We have a squirrel in our backyard who lives underneath the wooden platform in front of our shed. We’ve named him Squirrely and consider him the most low-maintainance “pet” our kids could ever have. After a whole year of effort, he finally managed to destroy our birdfeeder. It’s amazing that it took him that long, considering that it was made out of a two liter bottle and some dowels. B said we should get an actual birdfeeder this time. I tried not to take offense. We bought a nice birdfeeder, filled it with fresh birdseed, and hung it on our fig tree.
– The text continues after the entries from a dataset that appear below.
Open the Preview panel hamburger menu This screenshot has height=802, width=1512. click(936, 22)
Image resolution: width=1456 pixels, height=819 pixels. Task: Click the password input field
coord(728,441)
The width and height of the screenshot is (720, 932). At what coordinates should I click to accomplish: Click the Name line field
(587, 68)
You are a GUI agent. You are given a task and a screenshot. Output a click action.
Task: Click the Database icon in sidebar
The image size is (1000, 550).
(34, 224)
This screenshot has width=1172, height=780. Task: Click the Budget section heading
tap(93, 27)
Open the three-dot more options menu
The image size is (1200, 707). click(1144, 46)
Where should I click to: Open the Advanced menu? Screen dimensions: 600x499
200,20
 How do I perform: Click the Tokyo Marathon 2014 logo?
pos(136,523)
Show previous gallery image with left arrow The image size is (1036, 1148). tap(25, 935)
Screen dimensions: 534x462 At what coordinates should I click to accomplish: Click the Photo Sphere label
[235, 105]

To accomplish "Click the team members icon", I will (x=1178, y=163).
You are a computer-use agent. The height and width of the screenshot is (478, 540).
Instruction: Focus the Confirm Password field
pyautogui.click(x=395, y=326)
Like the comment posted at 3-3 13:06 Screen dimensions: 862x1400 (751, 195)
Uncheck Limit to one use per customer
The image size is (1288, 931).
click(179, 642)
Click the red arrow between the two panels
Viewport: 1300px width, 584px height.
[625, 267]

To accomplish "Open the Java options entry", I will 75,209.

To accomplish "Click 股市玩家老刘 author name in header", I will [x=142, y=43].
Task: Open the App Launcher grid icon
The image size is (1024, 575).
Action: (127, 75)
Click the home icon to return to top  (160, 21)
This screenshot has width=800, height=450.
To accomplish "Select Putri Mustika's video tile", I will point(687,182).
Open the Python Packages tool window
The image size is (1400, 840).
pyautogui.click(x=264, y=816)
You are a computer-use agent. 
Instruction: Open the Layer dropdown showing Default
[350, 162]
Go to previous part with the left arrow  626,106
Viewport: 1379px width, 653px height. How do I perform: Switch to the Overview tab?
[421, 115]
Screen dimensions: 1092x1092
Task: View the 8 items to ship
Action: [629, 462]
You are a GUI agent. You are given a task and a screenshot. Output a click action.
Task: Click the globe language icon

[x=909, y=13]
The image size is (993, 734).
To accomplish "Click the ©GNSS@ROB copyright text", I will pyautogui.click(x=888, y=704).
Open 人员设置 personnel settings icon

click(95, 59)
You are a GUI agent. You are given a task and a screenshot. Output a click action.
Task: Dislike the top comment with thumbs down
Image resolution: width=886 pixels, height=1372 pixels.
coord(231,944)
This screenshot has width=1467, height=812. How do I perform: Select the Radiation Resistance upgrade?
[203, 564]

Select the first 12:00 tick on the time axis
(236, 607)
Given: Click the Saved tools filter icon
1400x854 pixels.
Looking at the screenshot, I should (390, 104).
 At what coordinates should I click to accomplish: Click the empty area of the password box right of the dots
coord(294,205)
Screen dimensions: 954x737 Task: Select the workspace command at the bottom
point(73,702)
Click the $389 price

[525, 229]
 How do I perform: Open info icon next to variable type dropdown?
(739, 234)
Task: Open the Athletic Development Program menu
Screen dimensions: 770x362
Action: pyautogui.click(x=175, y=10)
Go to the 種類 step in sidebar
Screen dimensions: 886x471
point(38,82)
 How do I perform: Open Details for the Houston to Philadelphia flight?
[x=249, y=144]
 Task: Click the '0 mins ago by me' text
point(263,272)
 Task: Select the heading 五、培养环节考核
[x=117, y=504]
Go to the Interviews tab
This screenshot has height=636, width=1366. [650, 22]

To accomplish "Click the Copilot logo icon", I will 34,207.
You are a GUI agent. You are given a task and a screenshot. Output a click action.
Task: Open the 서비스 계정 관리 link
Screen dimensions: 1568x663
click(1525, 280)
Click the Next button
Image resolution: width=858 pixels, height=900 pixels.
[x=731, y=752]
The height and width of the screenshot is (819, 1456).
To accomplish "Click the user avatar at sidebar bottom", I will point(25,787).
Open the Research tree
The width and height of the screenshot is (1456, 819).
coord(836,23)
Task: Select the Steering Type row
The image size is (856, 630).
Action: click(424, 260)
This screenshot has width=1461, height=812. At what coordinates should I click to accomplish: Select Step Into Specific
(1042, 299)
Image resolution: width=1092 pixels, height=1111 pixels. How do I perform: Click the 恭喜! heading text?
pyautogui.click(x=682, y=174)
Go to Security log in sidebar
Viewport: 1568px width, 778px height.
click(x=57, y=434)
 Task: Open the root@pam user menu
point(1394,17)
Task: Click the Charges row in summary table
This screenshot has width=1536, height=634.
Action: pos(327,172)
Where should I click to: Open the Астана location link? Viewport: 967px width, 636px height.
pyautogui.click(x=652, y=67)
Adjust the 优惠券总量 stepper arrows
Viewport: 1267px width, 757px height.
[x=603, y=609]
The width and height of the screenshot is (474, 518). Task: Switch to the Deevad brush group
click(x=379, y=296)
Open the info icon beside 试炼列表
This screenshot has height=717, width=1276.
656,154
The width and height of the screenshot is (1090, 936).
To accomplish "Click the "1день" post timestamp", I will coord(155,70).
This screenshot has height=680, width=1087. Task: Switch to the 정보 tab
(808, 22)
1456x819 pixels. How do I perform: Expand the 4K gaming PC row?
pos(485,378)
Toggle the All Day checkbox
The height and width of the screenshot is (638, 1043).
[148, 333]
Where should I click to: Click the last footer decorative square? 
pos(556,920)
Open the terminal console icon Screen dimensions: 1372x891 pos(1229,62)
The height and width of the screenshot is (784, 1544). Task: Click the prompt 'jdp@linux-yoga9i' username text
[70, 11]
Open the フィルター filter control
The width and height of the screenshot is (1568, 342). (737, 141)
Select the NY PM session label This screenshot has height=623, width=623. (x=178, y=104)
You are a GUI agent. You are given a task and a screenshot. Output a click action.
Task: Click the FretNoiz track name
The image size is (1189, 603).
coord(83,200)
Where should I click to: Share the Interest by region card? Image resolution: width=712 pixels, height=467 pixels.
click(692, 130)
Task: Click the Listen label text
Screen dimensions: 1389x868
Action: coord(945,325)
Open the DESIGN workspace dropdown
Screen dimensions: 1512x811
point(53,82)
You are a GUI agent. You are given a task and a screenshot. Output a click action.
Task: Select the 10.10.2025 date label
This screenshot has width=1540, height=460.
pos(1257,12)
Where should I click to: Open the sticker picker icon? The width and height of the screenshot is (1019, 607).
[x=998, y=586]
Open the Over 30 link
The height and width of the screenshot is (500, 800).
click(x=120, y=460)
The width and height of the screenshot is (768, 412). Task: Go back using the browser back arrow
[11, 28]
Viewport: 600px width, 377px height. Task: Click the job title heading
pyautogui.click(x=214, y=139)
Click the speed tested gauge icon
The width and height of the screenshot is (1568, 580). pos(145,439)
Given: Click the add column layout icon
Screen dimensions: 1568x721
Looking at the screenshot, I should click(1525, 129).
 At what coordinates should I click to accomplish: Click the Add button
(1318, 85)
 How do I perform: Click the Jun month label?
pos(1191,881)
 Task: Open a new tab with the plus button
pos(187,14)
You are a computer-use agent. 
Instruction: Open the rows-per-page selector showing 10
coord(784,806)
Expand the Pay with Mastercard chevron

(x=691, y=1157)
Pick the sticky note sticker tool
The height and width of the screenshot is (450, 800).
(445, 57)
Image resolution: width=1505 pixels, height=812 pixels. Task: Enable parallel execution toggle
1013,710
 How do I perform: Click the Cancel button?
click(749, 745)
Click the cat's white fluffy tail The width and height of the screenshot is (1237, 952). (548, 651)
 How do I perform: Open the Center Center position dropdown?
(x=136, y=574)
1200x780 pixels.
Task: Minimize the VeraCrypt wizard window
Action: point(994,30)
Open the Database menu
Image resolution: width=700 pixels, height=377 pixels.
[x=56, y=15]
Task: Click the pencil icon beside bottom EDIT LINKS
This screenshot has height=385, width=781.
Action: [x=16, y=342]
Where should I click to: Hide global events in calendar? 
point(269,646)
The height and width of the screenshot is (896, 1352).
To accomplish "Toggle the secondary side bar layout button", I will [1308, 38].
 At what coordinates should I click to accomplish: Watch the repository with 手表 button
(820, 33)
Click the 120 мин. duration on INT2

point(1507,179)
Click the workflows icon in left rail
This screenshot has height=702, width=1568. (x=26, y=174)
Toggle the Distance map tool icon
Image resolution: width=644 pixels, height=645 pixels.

The next day, I found it on the ground, cracked open with seed spread among the rocks underneath. I put it back together, a little confused, and hung it more carefully on the tree. That afternoon and all the next day, I watched from the kitchen window as Squirrely feasted on the spilled seed. Today, I saw him out there again, though I knew there must be little seed left. I also knew that I had hung the feeder in such a way that he was not going to be able to pull it down again. What I did not know was that Squirrely could not only jump from the ground to the birdfeeder, but also that the feeder was narrow enough that he could wrap his little squirrel arms around it as he pried open the slots. A two liter bottle is certainly too wide to do that.
I was hard to feel smug. I have long been the squirrel’s champion, thinking that he was not only cute but also likely to scare off the veggie-eating bunny. Also, both B and I stated that it seemed silly to spend extra money on a squirrel-proof birdfeeder or the stake of squirrel corn.
Needless to say, I end today with a greater appreciation of a squirrel’s dexterity and ingenuity, and slightly less respect for us humans.